(Saved entries)
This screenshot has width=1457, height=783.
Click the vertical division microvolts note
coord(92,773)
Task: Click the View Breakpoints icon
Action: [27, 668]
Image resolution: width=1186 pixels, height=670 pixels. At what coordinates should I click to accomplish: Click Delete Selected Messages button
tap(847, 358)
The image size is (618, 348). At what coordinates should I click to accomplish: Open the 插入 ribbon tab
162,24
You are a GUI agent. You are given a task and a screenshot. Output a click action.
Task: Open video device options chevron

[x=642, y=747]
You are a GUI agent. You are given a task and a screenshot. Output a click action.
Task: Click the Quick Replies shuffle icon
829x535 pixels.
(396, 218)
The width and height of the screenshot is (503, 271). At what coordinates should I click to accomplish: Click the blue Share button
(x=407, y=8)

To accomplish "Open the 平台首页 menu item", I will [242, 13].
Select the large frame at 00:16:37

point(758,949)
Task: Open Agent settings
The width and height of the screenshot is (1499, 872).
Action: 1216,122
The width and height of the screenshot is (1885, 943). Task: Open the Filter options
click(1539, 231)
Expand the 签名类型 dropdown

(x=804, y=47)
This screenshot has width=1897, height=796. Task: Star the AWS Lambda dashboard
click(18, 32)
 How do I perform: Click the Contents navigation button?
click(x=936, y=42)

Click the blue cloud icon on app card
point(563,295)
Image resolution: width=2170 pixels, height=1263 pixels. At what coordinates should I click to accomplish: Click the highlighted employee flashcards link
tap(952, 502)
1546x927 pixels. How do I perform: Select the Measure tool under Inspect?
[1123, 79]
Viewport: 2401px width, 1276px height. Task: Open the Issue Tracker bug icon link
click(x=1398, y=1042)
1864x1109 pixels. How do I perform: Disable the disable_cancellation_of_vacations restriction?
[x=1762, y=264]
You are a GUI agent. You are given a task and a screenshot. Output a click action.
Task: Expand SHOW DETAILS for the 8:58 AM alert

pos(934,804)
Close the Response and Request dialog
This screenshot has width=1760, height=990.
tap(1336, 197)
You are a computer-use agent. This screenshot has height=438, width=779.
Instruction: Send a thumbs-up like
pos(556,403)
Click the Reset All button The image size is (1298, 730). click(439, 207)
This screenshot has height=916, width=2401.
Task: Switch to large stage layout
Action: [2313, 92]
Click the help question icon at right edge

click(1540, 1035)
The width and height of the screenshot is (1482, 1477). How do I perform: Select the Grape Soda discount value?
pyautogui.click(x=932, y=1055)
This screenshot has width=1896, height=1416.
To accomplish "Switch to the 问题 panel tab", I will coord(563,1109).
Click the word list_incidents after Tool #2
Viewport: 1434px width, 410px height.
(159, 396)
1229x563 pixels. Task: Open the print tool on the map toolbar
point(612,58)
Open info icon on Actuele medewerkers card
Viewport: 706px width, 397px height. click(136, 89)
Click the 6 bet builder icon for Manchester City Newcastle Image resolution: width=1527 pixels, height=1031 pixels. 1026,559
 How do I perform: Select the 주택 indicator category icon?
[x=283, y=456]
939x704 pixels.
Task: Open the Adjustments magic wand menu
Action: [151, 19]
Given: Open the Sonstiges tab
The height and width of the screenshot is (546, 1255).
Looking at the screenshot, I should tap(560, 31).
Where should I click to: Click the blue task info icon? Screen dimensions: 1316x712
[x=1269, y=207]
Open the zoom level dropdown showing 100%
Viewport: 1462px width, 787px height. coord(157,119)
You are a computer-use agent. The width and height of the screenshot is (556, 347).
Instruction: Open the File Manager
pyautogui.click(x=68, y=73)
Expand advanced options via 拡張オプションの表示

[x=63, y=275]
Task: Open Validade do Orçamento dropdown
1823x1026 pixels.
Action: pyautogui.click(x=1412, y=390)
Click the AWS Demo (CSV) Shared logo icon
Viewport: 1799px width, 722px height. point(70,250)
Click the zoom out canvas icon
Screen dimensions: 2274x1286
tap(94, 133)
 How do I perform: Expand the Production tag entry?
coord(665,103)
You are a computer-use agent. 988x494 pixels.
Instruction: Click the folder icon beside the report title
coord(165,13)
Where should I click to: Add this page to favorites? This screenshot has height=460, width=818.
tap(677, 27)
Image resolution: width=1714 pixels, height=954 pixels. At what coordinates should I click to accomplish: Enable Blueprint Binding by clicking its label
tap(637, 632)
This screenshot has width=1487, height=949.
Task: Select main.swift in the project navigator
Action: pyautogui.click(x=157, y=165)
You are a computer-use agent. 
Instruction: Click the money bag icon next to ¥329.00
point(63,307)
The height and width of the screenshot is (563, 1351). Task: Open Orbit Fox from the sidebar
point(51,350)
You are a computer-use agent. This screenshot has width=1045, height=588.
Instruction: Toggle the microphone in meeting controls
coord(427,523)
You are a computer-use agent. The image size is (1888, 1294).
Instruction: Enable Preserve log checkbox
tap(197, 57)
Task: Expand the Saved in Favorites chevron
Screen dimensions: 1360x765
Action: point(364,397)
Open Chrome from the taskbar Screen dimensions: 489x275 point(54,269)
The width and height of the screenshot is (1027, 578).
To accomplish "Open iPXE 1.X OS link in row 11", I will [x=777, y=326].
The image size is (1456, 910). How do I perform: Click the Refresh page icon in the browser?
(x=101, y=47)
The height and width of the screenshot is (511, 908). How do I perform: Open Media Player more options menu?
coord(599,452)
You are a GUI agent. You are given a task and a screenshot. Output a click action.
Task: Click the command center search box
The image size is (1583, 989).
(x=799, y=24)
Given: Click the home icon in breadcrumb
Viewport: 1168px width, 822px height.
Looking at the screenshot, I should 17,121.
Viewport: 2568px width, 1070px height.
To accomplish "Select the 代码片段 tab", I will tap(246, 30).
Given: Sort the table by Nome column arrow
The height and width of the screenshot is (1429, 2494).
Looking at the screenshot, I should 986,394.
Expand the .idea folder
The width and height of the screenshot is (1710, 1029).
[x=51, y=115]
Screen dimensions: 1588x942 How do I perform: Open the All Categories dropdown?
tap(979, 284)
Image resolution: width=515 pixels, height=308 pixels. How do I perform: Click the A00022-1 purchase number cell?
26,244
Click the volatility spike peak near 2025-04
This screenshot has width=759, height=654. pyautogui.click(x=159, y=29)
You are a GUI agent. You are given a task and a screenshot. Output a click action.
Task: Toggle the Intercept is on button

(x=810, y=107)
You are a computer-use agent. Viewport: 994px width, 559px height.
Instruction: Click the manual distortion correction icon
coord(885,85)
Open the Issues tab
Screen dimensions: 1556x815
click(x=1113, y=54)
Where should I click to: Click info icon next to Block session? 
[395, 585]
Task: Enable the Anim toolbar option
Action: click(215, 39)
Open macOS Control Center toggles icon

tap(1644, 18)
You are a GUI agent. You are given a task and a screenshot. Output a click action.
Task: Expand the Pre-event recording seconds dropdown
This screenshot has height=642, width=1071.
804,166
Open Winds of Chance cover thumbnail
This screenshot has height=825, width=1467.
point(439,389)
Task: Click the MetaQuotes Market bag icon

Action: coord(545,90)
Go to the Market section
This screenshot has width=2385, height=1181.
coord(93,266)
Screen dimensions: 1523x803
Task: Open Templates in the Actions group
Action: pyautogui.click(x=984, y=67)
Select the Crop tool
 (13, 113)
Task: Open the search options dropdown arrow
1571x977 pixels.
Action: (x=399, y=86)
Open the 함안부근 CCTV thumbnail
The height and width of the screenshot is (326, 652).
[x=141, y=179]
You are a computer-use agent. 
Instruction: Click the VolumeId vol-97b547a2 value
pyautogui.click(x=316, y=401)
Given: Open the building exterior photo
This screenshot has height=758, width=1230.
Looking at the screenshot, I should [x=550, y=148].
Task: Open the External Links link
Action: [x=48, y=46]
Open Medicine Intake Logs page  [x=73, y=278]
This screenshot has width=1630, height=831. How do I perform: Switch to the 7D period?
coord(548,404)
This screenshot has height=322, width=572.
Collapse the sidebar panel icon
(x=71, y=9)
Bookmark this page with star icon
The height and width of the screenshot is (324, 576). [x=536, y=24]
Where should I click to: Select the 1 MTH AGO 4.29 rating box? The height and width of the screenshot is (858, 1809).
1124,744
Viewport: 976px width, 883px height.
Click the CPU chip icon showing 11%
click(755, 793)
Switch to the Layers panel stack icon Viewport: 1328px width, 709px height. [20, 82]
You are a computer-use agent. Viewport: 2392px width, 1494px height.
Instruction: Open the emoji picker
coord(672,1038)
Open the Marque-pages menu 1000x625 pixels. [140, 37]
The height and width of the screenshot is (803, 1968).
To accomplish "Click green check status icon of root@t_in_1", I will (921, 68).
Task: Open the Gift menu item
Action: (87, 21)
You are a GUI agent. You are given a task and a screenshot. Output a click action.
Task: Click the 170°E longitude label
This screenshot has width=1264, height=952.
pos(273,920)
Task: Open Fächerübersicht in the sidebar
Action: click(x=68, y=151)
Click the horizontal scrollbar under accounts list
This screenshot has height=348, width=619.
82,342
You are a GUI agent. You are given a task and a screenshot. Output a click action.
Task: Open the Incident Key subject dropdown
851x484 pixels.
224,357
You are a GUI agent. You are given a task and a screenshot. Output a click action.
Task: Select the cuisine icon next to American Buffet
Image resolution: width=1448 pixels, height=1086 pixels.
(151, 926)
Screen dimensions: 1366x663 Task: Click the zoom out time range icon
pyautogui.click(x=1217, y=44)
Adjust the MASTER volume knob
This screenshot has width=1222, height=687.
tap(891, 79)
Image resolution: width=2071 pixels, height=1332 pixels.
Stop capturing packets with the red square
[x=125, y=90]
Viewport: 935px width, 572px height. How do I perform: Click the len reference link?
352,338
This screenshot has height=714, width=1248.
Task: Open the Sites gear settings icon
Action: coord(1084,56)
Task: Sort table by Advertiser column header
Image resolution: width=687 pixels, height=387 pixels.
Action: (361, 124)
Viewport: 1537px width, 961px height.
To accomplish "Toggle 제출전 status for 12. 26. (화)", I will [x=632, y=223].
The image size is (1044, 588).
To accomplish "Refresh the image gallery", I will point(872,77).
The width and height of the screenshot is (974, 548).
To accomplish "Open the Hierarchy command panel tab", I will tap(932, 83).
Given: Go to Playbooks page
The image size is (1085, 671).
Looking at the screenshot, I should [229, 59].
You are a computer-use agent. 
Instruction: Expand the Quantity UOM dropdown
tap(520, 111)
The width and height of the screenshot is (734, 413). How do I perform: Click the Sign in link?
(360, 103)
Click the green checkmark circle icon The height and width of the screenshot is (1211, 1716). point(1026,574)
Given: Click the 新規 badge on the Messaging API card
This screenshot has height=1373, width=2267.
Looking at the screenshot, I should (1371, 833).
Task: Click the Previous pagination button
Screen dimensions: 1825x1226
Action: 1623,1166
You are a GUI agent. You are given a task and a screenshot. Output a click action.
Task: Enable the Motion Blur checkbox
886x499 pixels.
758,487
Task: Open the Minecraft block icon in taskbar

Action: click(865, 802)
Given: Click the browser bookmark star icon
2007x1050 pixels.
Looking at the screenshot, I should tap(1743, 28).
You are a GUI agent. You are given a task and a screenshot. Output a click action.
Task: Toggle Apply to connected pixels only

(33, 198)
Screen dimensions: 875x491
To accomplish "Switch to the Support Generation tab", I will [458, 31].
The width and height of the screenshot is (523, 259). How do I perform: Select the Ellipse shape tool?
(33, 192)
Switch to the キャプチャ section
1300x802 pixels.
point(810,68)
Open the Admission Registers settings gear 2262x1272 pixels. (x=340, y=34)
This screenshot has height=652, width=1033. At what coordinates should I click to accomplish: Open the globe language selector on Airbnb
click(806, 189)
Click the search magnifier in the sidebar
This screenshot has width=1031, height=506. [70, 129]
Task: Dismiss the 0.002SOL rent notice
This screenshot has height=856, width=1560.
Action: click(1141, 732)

▸ **WHAT YOU WILL DO**: When you reach the line holding "Task: Open the Incident Key subject dropdown" in the records above, begin reproducing exactly, stop after the line holding "Adjust the MASTER volume knob", and output nothing else.

▸ **SOLUTION TO THE EXERCISE**:
Task: Open the Incident Key subject dropdown
851x484 pixels.
224,357
You are a GUI agent. You are given a task and a screenshot. Output a click action.
Task: Select the cuisine icon next to American Buffet
Image resolution: width=1448 pixels, height=1086 pixels.
(151, 926)
Screen dimensions: 1366x663 Task: Click the zoom out time range icon
pyautogui.click(x=1217, y=44)
Adjust the MASTER volume knob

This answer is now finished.